Tenho um problema básico de comunicação quando tratando com pessoal "não-nerd" como os gerentes (e a minha esposa). Toda vez que tenho que explicar "o código está ruim", eles me olham com aquela cara de tela azul do windows. Dá quase pra ouvir o somzinho no fundo: "pãm...!"

Aí comento que é difícil dar manutenção, que leva mais tempo, que para fazer algo precisamos arrumar um pouco a coisa, que as estimativas não são confiáveis.

"pãm...!?"

Torna explicar que mexer ali pode causar problemas em outros lugares, que pode quebrar o que funciona, etc... etc...

"pãm... pãm...!?"


Finalmente, achei um jeito bom de explicar quando digo "o código está nojento" e eles entenderem a encrenca que é mexer naquilo. As imagens abaixo (do post http://www.tvsnob.com/archives/016683.php ) ajudaram muito:

Primeiro, isso é um código bom:















E isso aqui é "código ruim:


Leia novamente as frases acima, mas observando as imagens... não fica óbvio?

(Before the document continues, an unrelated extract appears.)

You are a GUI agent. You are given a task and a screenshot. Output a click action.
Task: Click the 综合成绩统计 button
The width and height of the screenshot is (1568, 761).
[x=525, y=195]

Agora, sempre que vamos conversar, eu mantenho essa imagens por perto, hora que o pessoal começa a viajar muito, eles colocam o povo na terra. E tudo mundo entende o problema que temos nas mãos.

As imagens corretas valem por um milhão de palavras.

Domingo, Abril 26, 2009

É tarde da noite... passei horas incontáveis programando. Tomo um banho e tento dormir, não consigo. Linhas de código passam pela minha cabeça, penso em "if levantar", "sono -= 1", "sono += ler", blog, blog, coisas esquecidas...

Levanto, pego o Mac e abro. Fico olhando a tela azul, quando me dou conta, me loguei mas não consigo me lembrar quando digitei a senha.

O blog aparece, também não lembro de ter entrado aqui. Começo a digitar a esmo, as palavras vão saindo antes que eu consiga montar uma frase completa na cabeça. E agora, o que estou escrendo?

Continuo vendo linhas de código passando na minha frente, o Código chama. Não posso responder ao Código, preciso programar. Não posso, fiz isso por tempo demais. Preciso escrever, já estou, mas não me dei conta.

Queria poder escrever rápido como o Akita, programar como Kent Beck, arquiteturar como Fowler, ter a consciência do _Why. Pra quê? Não sei bem, mas imagino que deve ser divertido.

Abro o terminal, "ruby -v".

__"ruby 1.9.1p0 (2009-01-30 revision 21907) [i386-darwin9.6.0]" - a máquina responde feliz.

"irb", eu digo a ela.

Um prompt me saúda, o cursor pisca, perguntando o que eu quero.

text = <<TEXT

Colo o texto que escrevi

TEXT

words = text.split
words[rand(words.size)]

O prompt responde:

"dormir"

Sensato como Ronaldo Ferraz. Deveria, mas ainda náo consigo. Se eu rodar de novo, acho que ele responde "Deixa de frescura e vai pra cama". Direto e contundente como o TaQ. Fico com medo que ele responda isso mesmo e fecho o terminal.

Me dou por vencido.

Fecho o Mac, uma luzinha branca me lembra que ele ainda vigia. Desisto e fecho os olhos. Amanhã vou rir disso... acho.